Mohammad A. Hasan is an Assistant Professor of Computer Science at Indiana University-Purdue University, Indianapolis (IUPUI). Before that, he was a Senior Research Scientist at eBay Research Labs, San Jose, CA. He received a Ph.D. degree in Computer Science from Rensselaer Polytechnic Institute (RPI) in 2009, and an MS degree in Computer Science from the University of Minnesota, Twin Cities in 2002. His research interest focuses on developing novel algorithms in data mining, data management, information retrieval, machine learning, social network analysis, and bioinformatics. One of his particular interests is to develop algorithms for sampling small substructures from large networks. He developed methods for: (1) sampling frequent subgraphs from a graph database, (2) sampling triangles and graphlets from a large network, and (3) Sampling interesting subgraph patterns using interactive feedbacks, all using Markov Chain Monte Carlo (MCMC) sampling algorithm. His doctoral dissertation won the ACM SIGKDD doctoral dissertation award in 2010. He is also a recepient of NSF CAREER award in 2012.

Nesreen Ahmed is a 5th year Ph.D. student working with Jennifer Neville in the Computer Science Department at Purdue University. Her Ph.D research is focused on statistical network sampling and network stream sampling. She has worked on research developing machine learning algorithms for time series forecasting, statistical predictive analysis of social media, and digital marketing.

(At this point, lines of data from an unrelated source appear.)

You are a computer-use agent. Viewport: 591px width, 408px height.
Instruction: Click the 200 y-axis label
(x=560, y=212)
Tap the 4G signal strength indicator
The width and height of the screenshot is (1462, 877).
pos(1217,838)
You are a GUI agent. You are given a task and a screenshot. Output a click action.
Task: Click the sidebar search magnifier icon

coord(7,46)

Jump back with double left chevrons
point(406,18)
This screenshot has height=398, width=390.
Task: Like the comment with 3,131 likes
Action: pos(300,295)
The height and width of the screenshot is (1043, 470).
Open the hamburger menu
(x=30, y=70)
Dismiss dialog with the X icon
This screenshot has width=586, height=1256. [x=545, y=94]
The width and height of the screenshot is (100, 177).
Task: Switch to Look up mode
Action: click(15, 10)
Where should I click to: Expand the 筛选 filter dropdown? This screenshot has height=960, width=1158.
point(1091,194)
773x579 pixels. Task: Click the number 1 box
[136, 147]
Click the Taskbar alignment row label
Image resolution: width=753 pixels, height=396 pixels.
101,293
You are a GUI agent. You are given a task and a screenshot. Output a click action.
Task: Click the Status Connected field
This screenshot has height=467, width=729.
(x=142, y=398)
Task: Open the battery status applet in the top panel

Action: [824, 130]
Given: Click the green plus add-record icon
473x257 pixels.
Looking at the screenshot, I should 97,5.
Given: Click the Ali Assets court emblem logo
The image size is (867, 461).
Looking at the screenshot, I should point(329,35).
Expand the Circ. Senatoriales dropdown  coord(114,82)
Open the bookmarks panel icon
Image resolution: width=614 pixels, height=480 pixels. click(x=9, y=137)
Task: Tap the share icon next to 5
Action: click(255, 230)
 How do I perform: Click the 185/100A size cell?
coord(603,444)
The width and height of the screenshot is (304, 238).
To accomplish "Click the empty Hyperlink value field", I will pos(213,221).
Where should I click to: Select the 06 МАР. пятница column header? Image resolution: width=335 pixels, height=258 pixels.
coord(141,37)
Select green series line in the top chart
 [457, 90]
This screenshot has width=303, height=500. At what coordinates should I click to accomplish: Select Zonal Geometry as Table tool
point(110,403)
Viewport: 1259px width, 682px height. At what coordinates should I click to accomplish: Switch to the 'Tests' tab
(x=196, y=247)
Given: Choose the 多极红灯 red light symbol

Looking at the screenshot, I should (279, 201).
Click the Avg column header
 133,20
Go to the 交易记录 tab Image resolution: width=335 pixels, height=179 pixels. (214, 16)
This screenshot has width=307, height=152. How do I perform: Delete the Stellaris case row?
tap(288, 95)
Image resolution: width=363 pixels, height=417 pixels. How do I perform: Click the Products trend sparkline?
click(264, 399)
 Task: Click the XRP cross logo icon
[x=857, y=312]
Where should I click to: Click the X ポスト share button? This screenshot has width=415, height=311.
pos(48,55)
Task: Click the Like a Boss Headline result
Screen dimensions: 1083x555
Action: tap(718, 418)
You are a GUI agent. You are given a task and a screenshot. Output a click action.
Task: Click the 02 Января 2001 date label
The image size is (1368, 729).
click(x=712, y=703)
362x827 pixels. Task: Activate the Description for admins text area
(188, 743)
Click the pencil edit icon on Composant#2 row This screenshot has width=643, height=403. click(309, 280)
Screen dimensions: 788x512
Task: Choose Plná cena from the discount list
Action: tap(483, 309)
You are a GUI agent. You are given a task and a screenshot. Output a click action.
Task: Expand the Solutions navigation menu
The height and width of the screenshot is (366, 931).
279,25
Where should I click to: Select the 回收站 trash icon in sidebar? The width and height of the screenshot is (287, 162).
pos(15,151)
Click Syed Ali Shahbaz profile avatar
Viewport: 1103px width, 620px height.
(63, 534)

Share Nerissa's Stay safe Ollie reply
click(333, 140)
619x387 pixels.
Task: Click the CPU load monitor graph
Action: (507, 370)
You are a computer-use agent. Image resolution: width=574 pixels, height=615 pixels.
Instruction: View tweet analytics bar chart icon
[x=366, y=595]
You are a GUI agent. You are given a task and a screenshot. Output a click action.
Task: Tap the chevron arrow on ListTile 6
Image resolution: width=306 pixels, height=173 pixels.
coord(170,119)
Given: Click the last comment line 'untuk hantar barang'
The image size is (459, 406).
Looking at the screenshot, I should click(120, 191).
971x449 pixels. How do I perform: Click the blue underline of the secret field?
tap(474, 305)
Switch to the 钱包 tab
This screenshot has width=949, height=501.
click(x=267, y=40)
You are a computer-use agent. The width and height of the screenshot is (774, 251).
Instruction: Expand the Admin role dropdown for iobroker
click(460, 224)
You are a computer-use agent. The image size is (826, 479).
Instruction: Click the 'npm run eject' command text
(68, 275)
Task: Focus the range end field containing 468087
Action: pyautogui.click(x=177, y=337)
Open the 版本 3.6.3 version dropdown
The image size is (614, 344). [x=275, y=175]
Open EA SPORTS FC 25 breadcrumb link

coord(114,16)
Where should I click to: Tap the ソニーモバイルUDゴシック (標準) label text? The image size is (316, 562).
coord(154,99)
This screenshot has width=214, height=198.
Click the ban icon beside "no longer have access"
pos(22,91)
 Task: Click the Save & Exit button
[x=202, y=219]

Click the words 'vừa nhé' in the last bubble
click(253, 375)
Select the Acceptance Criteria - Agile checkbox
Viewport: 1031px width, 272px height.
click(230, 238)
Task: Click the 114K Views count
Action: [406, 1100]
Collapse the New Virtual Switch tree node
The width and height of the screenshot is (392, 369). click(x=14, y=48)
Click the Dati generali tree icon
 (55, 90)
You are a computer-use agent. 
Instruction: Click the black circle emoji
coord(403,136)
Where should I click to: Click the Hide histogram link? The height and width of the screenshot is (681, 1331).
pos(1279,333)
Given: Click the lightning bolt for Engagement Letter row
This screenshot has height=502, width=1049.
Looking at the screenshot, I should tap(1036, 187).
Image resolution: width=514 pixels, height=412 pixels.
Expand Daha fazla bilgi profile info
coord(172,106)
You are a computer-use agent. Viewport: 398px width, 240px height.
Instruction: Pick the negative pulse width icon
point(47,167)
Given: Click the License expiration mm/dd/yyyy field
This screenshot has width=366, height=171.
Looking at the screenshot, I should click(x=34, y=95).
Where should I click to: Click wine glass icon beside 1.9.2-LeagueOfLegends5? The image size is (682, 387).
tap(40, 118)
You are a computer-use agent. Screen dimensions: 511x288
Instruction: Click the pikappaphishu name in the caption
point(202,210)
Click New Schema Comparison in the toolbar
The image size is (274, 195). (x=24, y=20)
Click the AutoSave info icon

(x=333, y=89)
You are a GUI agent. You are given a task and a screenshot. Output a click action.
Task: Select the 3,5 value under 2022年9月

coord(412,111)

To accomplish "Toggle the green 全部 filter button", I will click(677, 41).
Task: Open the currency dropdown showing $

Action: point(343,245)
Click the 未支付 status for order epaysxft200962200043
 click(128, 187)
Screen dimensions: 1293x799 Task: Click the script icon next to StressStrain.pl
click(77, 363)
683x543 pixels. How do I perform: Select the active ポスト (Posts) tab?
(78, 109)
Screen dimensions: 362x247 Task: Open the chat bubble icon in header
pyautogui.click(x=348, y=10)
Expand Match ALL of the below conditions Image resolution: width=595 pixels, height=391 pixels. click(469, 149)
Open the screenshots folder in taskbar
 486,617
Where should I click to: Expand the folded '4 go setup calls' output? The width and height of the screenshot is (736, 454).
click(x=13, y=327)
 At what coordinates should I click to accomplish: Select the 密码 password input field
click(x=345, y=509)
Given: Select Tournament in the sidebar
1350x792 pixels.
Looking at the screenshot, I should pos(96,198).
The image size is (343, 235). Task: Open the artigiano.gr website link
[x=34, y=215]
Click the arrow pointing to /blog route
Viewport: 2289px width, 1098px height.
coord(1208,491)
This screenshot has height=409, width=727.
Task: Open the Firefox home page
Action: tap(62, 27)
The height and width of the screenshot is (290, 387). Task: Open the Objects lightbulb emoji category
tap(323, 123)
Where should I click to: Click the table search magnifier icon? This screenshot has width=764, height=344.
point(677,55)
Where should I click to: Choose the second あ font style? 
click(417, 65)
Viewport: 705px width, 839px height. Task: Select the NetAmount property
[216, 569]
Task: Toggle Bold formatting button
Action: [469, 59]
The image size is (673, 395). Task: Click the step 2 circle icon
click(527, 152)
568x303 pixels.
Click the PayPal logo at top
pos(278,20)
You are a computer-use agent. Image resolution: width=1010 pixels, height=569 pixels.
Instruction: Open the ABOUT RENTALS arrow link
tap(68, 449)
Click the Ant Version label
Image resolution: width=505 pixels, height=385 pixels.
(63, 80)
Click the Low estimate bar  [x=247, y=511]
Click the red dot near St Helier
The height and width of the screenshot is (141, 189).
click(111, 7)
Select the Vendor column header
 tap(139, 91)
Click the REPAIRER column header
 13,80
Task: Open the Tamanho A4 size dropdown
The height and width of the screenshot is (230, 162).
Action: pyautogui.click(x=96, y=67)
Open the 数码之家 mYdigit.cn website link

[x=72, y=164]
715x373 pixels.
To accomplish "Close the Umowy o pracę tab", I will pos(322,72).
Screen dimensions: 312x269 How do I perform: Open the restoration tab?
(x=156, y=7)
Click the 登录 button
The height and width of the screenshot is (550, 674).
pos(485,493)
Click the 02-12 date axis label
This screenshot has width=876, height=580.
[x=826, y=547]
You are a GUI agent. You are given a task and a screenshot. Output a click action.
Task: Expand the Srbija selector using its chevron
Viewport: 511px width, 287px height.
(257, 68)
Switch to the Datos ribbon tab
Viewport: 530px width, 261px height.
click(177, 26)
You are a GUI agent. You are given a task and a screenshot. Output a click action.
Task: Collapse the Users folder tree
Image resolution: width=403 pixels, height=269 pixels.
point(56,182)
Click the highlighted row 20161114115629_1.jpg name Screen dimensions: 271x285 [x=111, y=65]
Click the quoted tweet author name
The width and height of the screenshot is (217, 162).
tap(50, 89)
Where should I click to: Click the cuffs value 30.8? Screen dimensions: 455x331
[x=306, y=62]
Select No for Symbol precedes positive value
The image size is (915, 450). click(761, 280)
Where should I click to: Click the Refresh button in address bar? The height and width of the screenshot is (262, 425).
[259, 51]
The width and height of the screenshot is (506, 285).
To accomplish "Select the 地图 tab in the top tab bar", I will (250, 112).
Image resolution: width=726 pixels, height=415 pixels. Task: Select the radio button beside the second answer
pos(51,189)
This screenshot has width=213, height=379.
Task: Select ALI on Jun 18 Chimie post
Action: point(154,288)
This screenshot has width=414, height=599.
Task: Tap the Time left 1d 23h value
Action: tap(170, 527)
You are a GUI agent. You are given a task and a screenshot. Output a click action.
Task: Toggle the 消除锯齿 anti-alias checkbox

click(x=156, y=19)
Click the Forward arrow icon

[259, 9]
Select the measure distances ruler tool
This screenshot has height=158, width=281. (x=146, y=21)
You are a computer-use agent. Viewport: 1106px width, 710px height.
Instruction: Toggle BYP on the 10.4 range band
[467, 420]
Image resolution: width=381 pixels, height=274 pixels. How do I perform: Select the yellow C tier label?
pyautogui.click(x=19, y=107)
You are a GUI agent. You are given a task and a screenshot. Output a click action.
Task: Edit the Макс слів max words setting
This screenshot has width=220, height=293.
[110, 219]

She has worked as a research intern at Adobe ATL labs, a research assistant at the data mining and computer modeling center of excellence in Egypt, and a teaching assistant at Cairo University.

Jennifer Neville is an associate professor at Purdue University with a joint appointment in the Departments of Computer Science and Statistics. She received her PhD from the University of Massachusetts Amherst in 2006. In 2012, she was awarded an NSF Career Award, in 2008 she was chosen by IEEE as one of "AI's 10 to watch", and in 2007 was selected as a member of the DARPA Computer Science Study Group. Her research focuses on developing data mining and machine learning techniques for relational domains, including citation analysis, fraud detection, and social network analysis.